La grille s’étalait sous les yeux d’Anne, fumant une Vogue Lilas sur le balcon de Millia. Elle prit une bouffée, la recracha, constata qu’elle n’avait pas suffi à la calmer, inspira profondément en laissant ses yeux se promener le long du port, en direction du Château, se perdant dans les passants en shorts et les voitures de luxe. A Ouchy, les beaux jours n’avaient qu’à pointer un timide rayon pour que la rue s’emplisse de poussettes, rollers, trottinettes et tout autre moyen de transport sans moteur, pouvant bénéficier du seul endroit plat de Lausanne sur plus de quelques mètres. Le sourire d’Anne pointa timidement le bout de son nez.
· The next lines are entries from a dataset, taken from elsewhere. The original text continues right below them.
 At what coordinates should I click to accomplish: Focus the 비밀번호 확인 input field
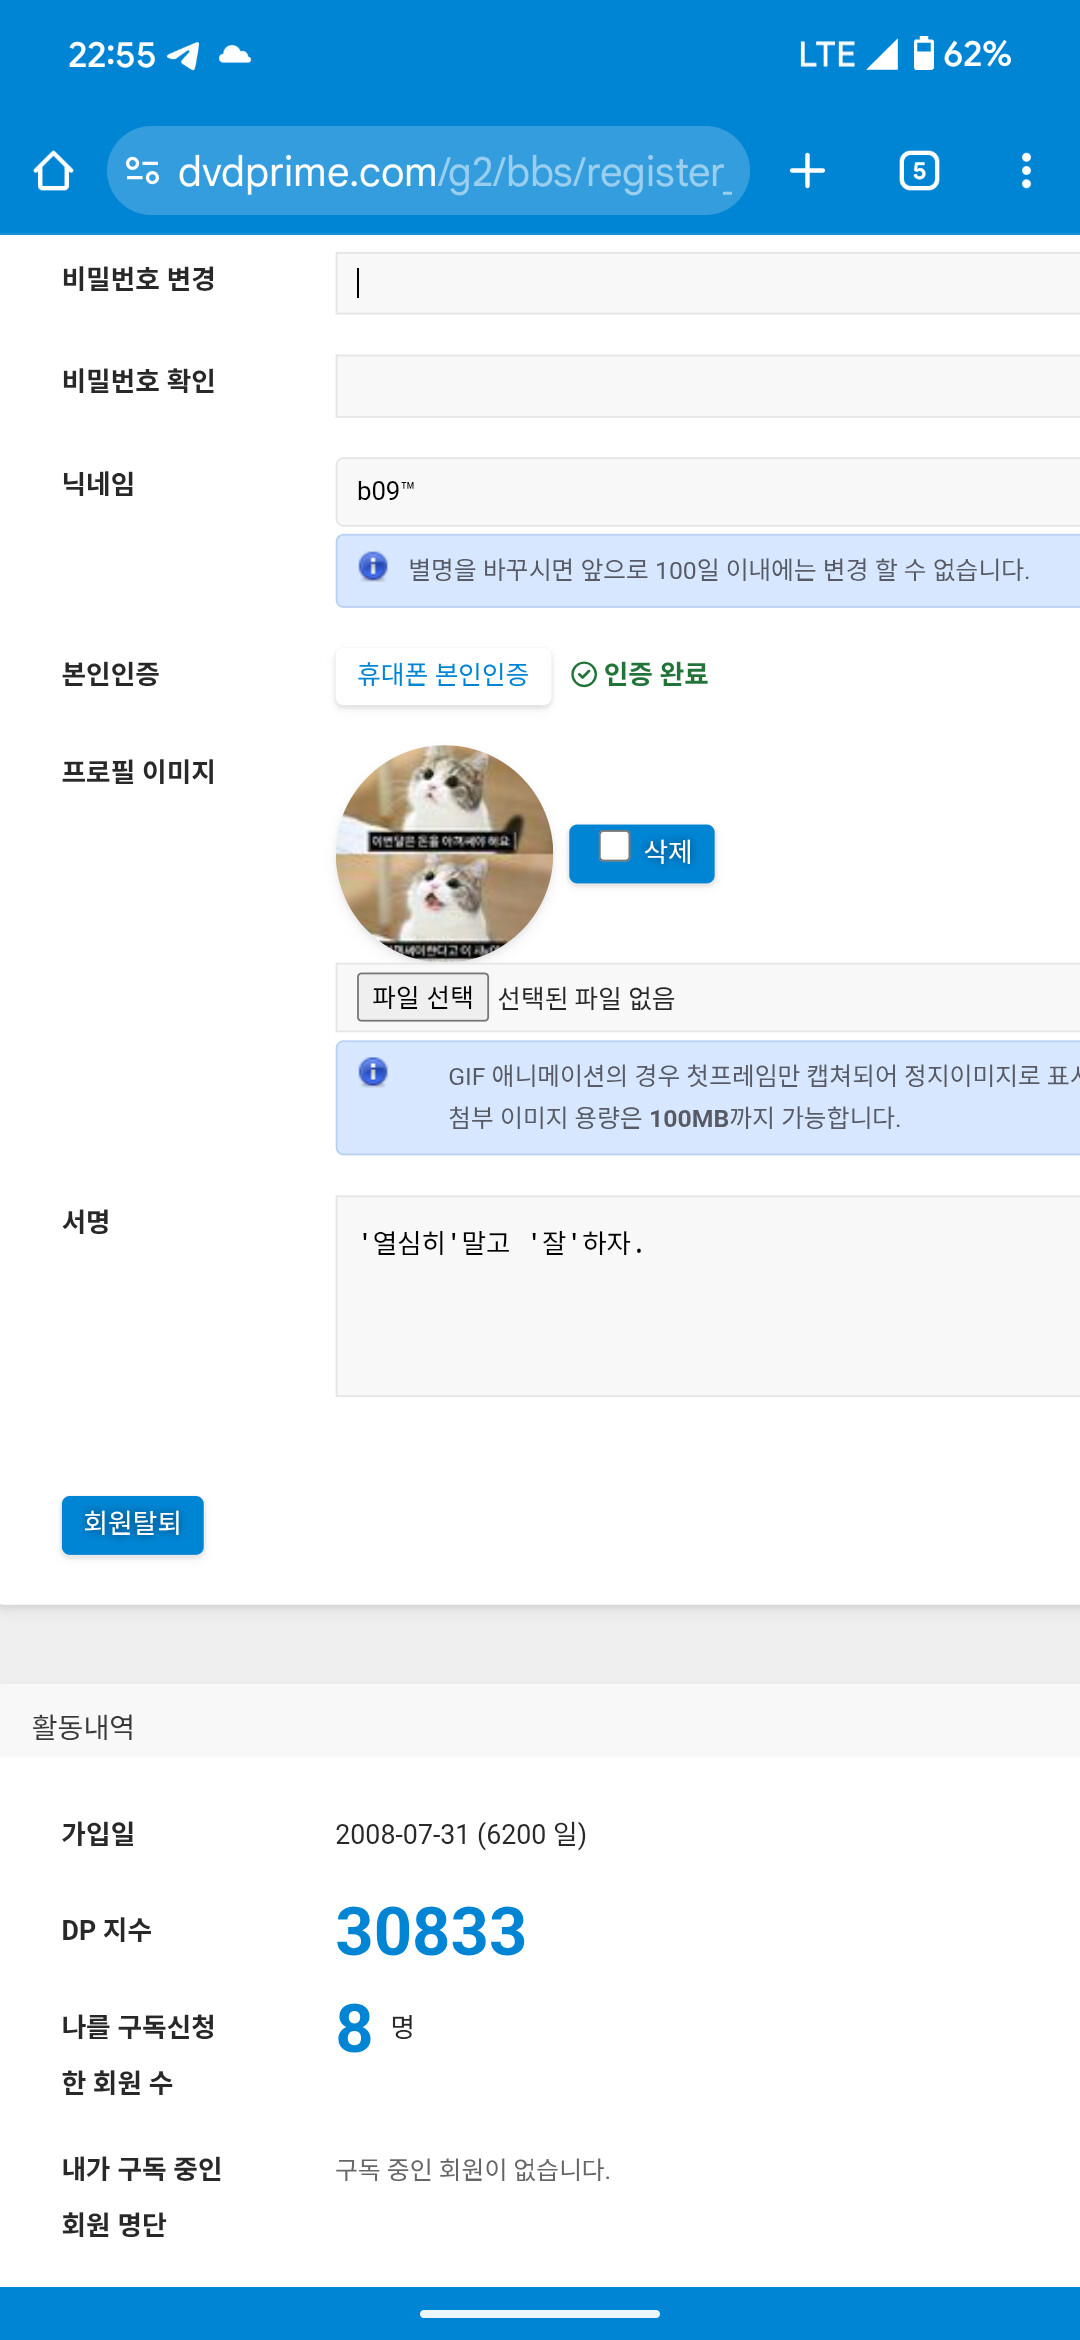706,386
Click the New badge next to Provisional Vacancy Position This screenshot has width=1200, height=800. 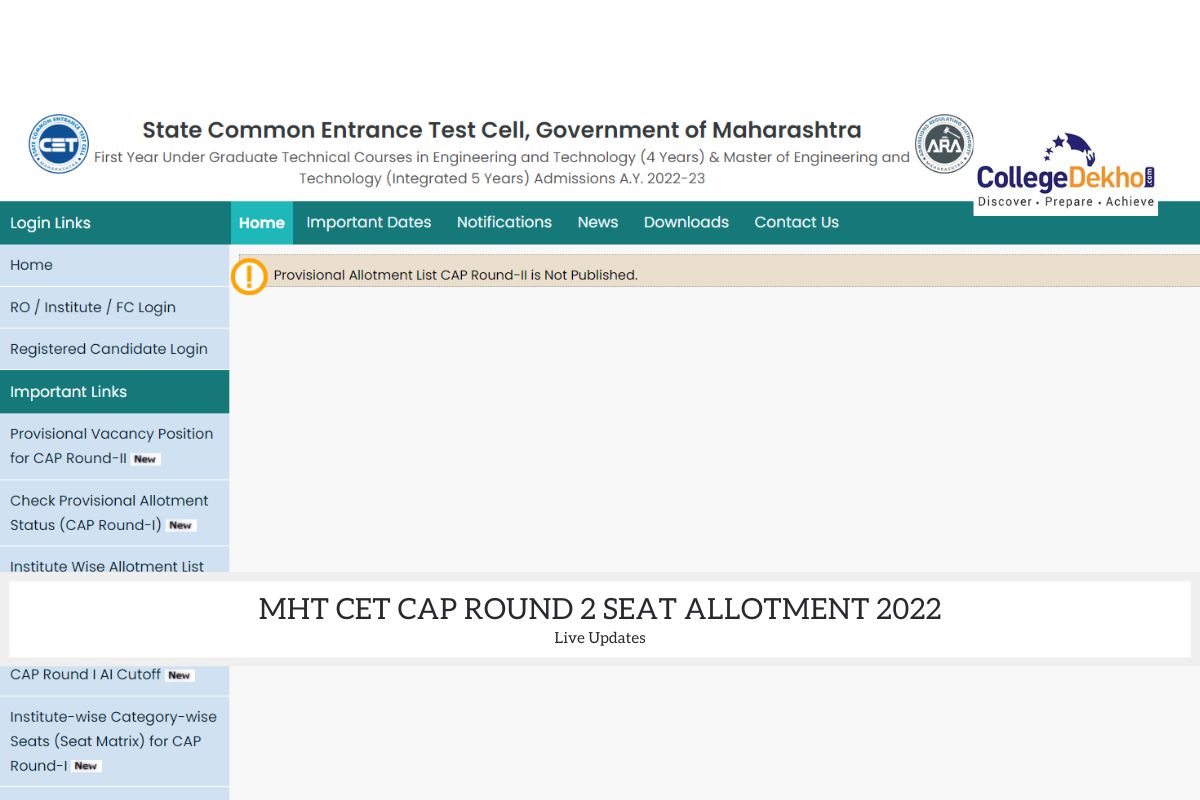point(146,459)
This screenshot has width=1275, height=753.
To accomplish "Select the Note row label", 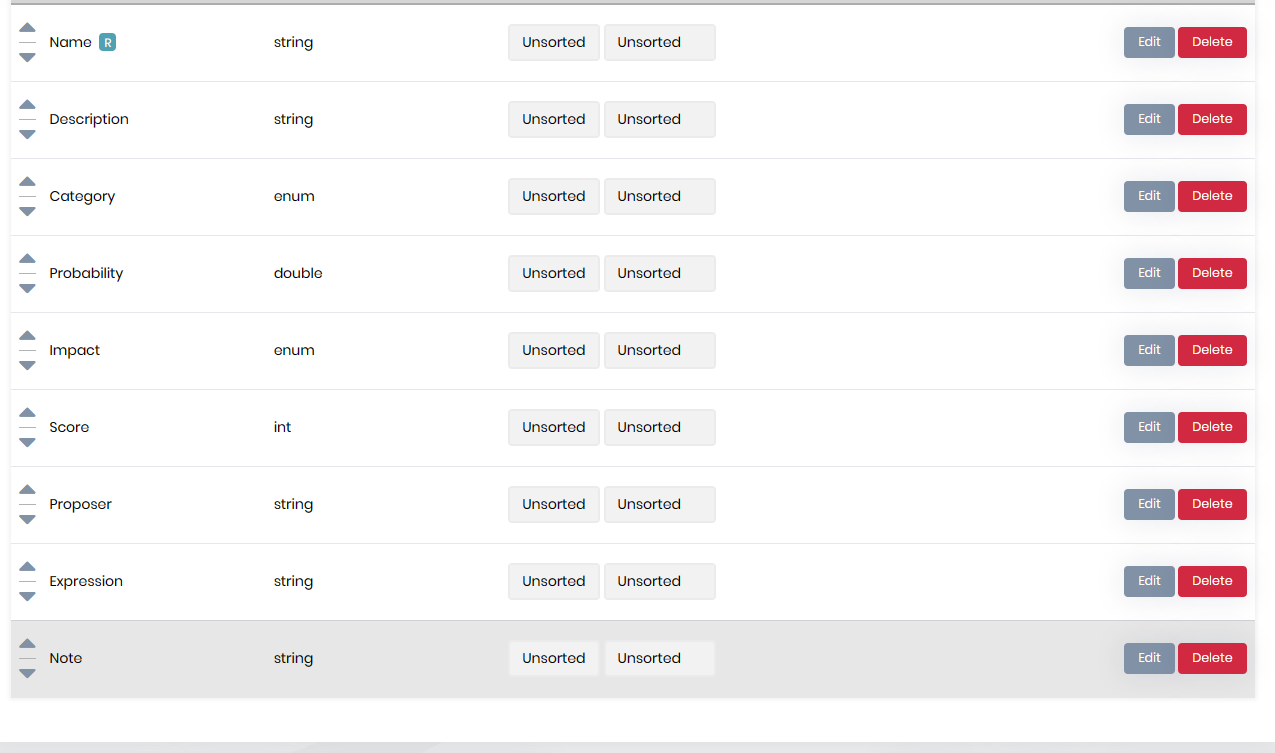I will (x=66, y=658).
Jusqu’à l’instant où il se rappela la grille, Saskia, et sa consigne « Compagne du poète en quatre lettres », et décida que l’irritation serait plus encline à prendre soin de sa patronne. Il reviendrait plus tard, après l’orage.
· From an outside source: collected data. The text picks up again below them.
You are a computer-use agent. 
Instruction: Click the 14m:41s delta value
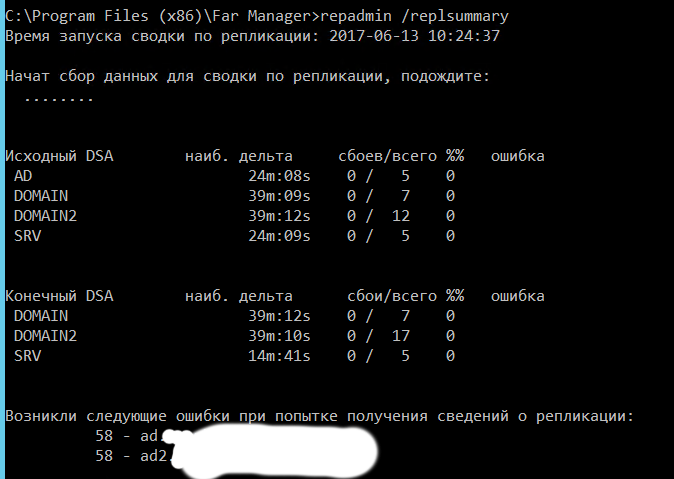point(279,356)
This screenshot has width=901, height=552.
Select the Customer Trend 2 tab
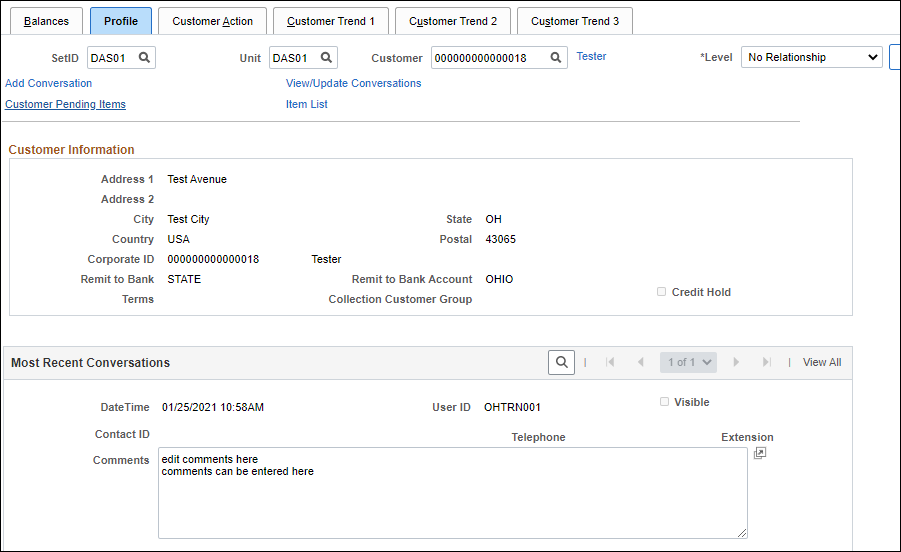(453, 21)
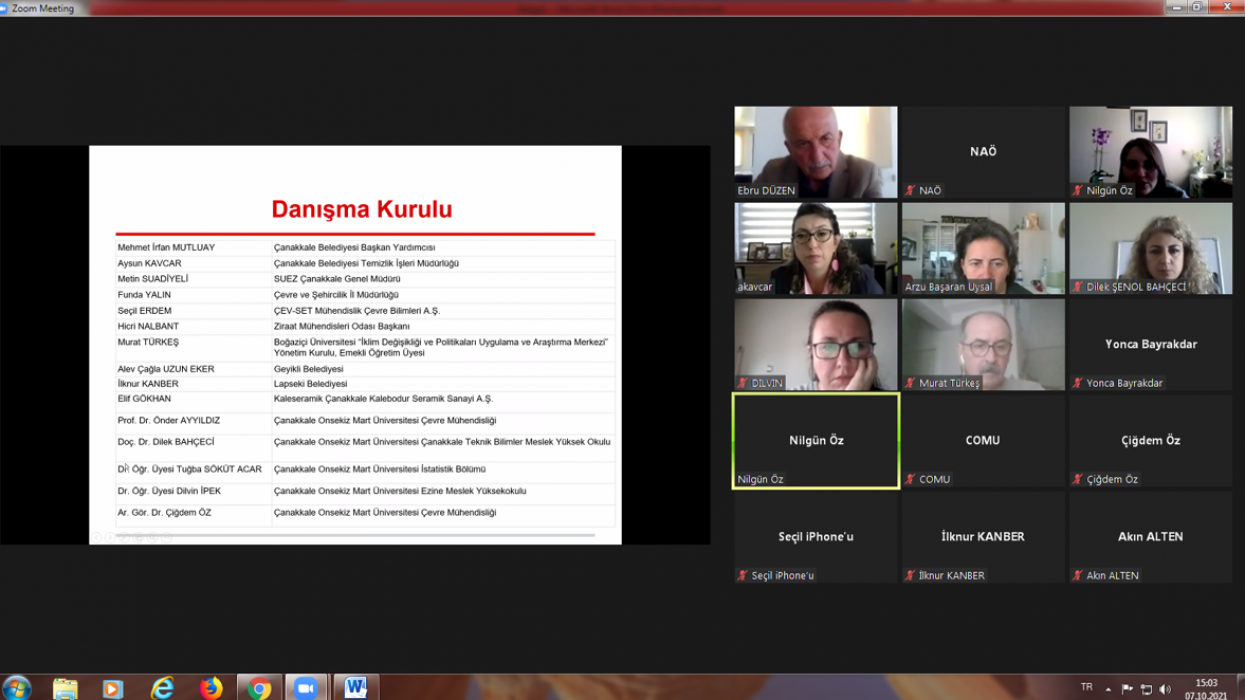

Tassant son mégot au fond du cendrier avec plus de force que nécessaire, Anne s’empara de sa gomme et la frotta rageusement, estompant jusqu’à la case noire qui séparait celui-ci de la suite, miraculeusement gardée pure par son précédent adversaire. Anne laissa échapper un râle rauque en s’échinant sur sa gomme, masquant le bruit de sa colocataire qui s’assit calmement en face d’elle et attendit qu’elle finisse, un petit sourire narquois vissé au visage. Rouge d’embarras, Anne releva la tête, cachant ses yeux derrière sa frange pour ne pas affronter l’inévitable moquerie de plein fouet.
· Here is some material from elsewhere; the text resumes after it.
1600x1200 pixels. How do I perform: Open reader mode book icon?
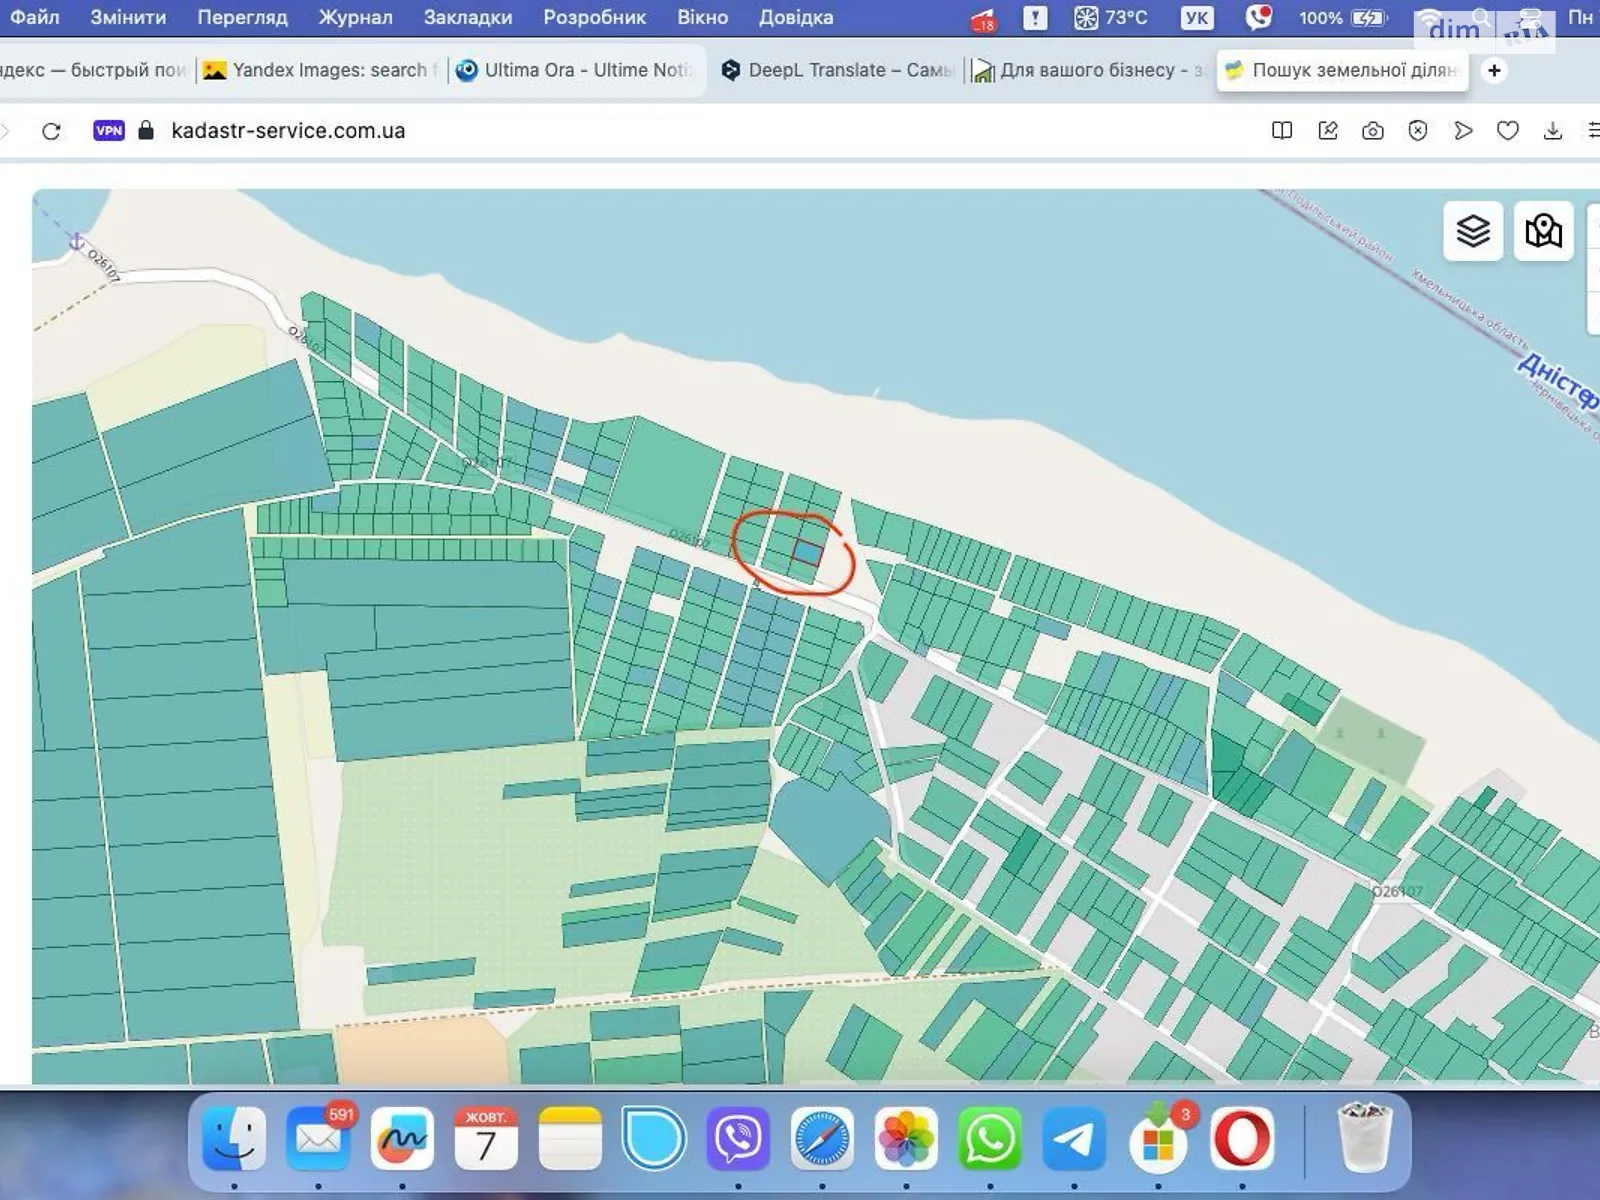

Millia tira une cigarette du paquet, la tapota un moment, et l’alluma nonchalamment avant de lancer un « On ne censure pas la libre expression comme ça, camarade » plein de fougue. Anne souffla les cheveux de ses yeux et brandit les mots croisés devant sa copine, qui s’en saisit et la scruta avec beaucoup d’attention. « Bon, oui, effectivement, ce n’est pas exactement comme ça qu’on écrit  hantisocial… C’est quoi la définition ? ‘A la haine de l’autre, selon Molière’… Il n’est pas impossible qu’elle croie sincèrement que Molière est le leader de Trust, tu sais, ils sont français tous les deux…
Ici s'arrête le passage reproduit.